The Marquette Neighborhood Health Center offered pre- and post-natal care, along with delivery services provided by nurse midwives. The clinic had been struggling financially for several years, running five days a week with eighty five percent of its patients on Medicaid.
On July 10th, the clinic’s doors closed and patients were left wondering where they’d go next.
"The reason that the clinic was so important...was that they were servicing the zip codes in Milwaukee with the highest infant mortality rate and they were trying to work towards decreasing the infant mortality rate in Milwaukee," says Milwaukee neighborhood News Service healthcare reporter Devi Shastri, who wrote an article covering the closure.

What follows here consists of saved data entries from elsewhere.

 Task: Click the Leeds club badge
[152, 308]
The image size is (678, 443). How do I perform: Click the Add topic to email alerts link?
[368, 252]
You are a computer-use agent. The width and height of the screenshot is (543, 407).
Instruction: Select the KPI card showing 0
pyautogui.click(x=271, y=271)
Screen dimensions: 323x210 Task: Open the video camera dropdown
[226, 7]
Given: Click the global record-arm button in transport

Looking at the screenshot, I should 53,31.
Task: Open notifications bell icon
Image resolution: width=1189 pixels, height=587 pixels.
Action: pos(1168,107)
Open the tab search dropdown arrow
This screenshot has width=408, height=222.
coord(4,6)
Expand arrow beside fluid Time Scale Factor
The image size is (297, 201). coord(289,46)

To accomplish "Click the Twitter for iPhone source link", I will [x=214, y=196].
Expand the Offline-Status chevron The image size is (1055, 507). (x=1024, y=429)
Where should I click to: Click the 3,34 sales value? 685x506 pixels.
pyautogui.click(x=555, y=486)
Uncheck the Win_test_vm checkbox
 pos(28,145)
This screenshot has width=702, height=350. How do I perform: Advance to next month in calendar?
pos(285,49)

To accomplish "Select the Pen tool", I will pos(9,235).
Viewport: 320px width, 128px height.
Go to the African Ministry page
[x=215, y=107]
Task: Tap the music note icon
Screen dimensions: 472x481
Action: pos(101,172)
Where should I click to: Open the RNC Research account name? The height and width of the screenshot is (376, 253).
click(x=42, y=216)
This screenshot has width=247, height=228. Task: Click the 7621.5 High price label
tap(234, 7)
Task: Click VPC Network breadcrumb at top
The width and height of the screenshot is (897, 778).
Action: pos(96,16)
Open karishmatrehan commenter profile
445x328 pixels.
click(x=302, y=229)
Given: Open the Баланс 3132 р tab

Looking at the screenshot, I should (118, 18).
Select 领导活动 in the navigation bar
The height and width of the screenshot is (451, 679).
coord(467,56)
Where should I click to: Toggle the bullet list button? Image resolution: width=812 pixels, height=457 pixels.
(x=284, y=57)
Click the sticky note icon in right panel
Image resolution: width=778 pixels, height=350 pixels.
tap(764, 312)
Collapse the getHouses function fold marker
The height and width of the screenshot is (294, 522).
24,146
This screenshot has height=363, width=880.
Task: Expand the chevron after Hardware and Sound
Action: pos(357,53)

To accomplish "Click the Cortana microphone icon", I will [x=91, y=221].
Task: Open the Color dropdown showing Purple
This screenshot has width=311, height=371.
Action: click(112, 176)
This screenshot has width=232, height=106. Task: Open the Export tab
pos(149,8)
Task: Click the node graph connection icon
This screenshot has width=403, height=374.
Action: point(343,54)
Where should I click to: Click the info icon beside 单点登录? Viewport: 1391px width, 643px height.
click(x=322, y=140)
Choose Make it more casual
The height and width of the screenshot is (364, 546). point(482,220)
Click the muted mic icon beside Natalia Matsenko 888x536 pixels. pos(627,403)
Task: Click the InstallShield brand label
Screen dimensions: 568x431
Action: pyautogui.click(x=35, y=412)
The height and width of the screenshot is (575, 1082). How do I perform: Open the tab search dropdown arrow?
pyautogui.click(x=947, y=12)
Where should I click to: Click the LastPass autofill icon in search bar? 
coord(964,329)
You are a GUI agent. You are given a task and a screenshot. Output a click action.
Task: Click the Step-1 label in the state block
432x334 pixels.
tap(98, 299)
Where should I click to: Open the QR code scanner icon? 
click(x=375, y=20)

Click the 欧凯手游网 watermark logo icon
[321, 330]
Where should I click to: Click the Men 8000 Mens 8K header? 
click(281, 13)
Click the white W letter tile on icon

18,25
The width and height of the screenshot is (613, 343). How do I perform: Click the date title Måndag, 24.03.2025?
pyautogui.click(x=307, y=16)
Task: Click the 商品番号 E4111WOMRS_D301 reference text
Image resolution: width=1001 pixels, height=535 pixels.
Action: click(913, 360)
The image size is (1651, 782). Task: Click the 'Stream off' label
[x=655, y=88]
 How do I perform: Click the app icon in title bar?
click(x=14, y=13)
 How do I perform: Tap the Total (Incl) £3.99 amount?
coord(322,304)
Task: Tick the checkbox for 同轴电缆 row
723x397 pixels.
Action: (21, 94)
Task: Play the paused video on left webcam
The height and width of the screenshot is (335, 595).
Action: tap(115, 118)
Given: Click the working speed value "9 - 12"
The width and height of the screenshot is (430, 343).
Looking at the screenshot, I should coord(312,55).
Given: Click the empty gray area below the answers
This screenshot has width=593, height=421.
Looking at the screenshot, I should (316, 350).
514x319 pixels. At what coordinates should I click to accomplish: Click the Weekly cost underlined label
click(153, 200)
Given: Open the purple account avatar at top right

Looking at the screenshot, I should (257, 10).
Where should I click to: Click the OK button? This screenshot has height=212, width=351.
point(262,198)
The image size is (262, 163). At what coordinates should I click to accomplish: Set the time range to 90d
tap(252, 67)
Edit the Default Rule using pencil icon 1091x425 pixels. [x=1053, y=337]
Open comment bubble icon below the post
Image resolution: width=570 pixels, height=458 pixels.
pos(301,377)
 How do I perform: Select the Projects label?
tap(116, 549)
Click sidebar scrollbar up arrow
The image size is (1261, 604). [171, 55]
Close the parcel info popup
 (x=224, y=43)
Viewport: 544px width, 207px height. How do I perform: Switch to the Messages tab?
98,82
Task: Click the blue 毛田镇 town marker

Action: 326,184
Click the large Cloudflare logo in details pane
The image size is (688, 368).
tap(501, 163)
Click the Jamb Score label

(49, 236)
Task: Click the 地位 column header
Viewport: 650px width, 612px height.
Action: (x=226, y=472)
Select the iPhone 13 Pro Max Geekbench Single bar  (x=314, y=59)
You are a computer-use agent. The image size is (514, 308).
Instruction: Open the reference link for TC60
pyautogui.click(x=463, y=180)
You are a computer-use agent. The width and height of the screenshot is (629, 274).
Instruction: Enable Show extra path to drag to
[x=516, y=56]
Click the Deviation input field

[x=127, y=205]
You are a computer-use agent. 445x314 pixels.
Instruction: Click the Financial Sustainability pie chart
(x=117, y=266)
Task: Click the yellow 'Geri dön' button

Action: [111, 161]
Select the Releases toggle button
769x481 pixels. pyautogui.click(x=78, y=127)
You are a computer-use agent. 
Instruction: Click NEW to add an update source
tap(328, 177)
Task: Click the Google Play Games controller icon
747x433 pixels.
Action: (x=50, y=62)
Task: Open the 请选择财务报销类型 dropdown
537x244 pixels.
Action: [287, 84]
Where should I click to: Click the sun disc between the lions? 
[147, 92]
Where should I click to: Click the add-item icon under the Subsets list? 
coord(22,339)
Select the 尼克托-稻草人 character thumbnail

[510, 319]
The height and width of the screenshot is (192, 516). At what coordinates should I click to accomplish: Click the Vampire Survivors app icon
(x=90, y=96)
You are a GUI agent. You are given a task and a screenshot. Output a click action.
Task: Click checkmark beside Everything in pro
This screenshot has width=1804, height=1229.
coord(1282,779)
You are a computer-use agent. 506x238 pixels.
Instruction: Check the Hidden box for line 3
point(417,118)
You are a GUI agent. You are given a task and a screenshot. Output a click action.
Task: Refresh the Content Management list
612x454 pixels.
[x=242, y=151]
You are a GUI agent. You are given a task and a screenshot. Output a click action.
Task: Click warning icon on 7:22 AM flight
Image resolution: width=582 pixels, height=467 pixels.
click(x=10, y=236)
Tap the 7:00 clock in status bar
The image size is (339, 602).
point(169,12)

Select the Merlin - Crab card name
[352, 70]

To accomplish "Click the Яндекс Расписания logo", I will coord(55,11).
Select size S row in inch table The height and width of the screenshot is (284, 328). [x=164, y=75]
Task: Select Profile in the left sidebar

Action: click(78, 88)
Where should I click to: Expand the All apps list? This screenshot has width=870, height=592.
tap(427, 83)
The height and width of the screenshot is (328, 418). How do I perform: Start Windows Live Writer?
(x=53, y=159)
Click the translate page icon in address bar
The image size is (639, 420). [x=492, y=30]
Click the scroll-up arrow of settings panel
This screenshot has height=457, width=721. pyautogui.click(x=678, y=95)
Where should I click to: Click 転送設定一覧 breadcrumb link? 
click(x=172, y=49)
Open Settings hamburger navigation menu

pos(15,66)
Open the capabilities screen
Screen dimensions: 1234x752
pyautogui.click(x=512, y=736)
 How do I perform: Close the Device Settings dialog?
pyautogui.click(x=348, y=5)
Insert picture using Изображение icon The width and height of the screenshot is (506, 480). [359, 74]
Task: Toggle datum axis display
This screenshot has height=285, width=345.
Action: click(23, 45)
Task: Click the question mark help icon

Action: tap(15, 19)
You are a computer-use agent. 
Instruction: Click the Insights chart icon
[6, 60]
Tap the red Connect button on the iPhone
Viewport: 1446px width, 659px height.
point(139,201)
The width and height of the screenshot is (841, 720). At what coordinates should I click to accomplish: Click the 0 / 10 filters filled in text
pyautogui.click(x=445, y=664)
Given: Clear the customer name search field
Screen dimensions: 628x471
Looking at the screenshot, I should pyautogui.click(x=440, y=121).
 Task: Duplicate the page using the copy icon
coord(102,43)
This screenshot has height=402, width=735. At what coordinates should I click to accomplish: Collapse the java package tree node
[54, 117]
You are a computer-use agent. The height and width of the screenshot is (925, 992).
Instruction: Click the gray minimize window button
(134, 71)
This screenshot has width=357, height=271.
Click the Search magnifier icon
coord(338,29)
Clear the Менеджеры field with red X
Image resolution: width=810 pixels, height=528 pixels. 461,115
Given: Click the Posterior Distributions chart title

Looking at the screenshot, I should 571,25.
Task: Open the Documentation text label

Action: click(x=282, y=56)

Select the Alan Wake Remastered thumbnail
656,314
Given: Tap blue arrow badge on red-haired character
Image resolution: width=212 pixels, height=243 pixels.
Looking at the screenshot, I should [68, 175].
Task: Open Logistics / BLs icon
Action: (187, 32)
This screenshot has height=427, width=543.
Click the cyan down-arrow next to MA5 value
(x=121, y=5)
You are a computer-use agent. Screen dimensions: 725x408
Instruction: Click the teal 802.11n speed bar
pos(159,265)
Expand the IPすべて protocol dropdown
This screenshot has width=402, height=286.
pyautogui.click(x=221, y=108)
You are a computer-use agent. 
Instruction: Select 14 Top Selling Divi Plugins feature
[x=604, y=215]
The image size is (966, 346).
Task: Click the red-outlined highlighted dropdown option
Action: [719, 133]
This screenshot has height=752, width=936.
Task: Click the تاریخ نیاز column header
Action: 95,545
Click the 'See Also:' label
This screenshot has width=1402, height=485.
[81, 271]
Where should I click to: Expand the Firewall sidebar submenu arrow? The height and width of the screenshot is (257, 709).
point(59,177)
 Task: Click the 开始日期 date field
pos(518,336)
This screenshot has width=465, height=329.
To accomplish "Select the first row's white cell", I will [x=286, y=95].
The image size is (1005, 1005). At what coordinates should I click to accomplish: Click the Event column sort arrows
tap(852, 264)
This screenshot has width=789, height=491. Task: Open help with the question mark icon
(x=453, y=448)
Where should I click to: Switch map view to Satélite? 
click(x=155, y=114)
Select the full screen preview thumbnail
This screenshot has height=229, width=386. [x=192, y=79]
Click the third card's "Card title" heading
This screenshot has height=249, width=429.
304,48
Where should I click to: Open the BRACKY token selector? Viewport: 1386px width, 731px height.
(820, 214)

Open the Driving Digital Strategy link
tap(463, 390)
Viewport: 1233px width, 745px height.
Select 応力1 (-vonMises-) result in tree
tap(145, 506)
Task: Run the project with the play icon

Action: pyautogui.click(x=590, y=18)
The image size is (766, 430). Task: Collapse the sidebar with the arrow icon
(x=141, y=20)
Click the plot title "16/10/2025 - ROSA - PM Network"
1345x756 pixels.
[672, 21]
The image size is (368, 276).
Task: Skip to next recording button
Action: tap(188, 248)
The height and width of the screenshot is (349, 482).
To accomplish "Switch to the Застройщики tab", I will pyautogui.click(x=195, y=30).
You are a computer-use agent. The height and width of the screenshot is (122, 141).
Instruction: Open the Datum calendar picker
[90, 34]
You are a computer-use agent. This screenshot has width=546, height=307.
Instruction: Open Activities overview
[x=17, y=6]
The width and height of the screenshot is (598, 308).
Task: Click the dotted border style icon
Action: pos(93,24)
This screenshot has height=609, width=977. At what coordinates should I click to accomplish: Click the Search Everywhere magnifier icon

With only five weeks notice, the clinic underwent a hasty closure, which was unexpected since a grant still had a year of funding left. However with grant funding decreasing every year and no new grants coming in, the clinic was shut down in correlation with the building lease ending.
The closure left the expectant mothers who were in the midst of the support and education Centering Pregnancy program in a lurch. "The midwives and the nurses are working with (the patients) to help them find other healthcare providers," says Shastri.
In March, Marquette Neighborhood Health Center reported that 98 percent of its pregnancies reached full term - a large accomplishment in fighting Milwaukee's infant mortality rate and 10.5 points above the national average. This success makes the closing of the clinic and its midwifery services an even tougher blow to staff and expecting mothers who were patients at the clinic.
There are now only three places in Milwaukee that offer the Centering Pregnancy program. And while there are other nurse-run clinics for primary care in the city (two through UW-Milwaukee and one under Marquette), "they don't offer the same kind of services and focus on pre-natal care and midwifery the way that this one did," explains Shastri.